What you need to do =
a – According to the article on full-chip design closure, how long do design teams often spend per iteration to meet chip-level signoff timing and power requirements?
b – Copy the passage of the article on full-chip design closure between "Additionally, current methodologies" and "our additional questions.", inclusive.

Source =
With SoCs targeted at advanced applications getting ever larger and complex, moving from block-level optimization to full-chip design closure has become a challenging and time-consuming task for design teams. The current, manual full-chip closure flow involves many steps and iterations – from assembly, static timing analysis, and optimization and signoff with hundreds of views. According to Cadence, today’s design teams often spend five to seven days per iteration to meet chip-level signoff timing and power requirements, therefore this error-prone process can take designers months to converge.

Additionally, current methodologies are considered inefficient in terms of team collaboration and user experience. Addressing these problems, Cadence has recently launched Certus Closure Solution, an environment aimed at accelerating full-chip design closure by means of a parallel architecture and automation of previously manual tasks. Brandon Bautz – Senior Group Director of Product Management, responsible for the Cadence silicon signoff and verification product lines in the Digital & Signoff Group at Cadence – described the features of Certus in the video interview he recently gave to EDACafe’s Sanjay Gangal. In this article we will add some more details about Certus, building on that video interview and on the answers Bautz provided to our additional questions.

Data provided =

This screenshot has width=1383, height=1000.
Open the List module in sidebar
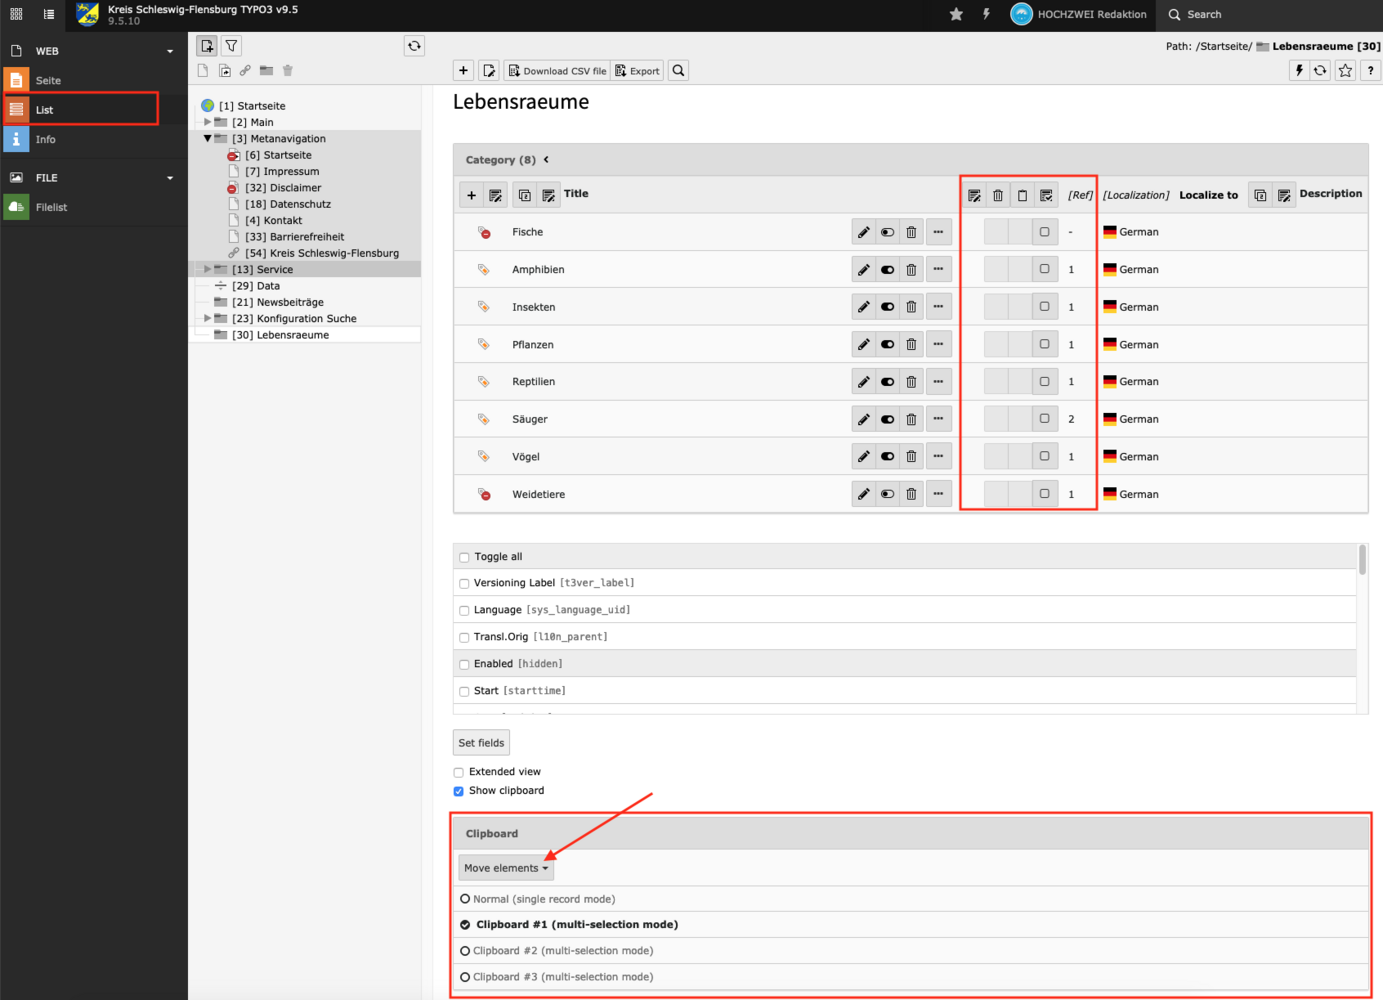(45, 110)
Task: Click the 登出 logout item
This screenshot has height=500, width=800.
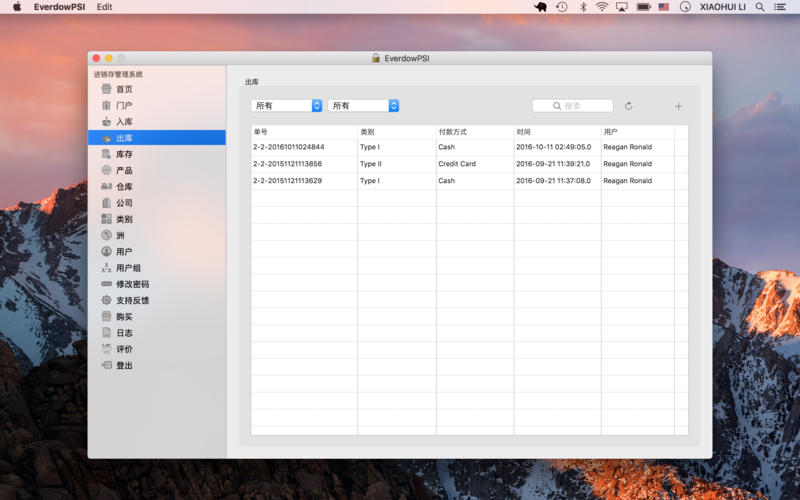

Answers for this exercise =
a – Five to seven days per iteration.

b –
Additionally, current methodologies are considered inefficient in terms of team collaboration and user experience. Addressing these problems, Cadence has recently launched Certus Closure Solution, an environment aimed at accelerating full-chip design closure by means of a parallel architecture and automation of previously manual tasks. Brandon Bautz – Senior Group Director of Product Management, responsible for the Cadence silicon signoff and verification product lines in the Digital & Signoff Group at Cadence – described the features of Certus in the video interview he recently gave to EDACafe’s Sanjay Gangal. In this article we will add some more details about Certus, building on that video interview and on the answers Bautz provided to our additional questions.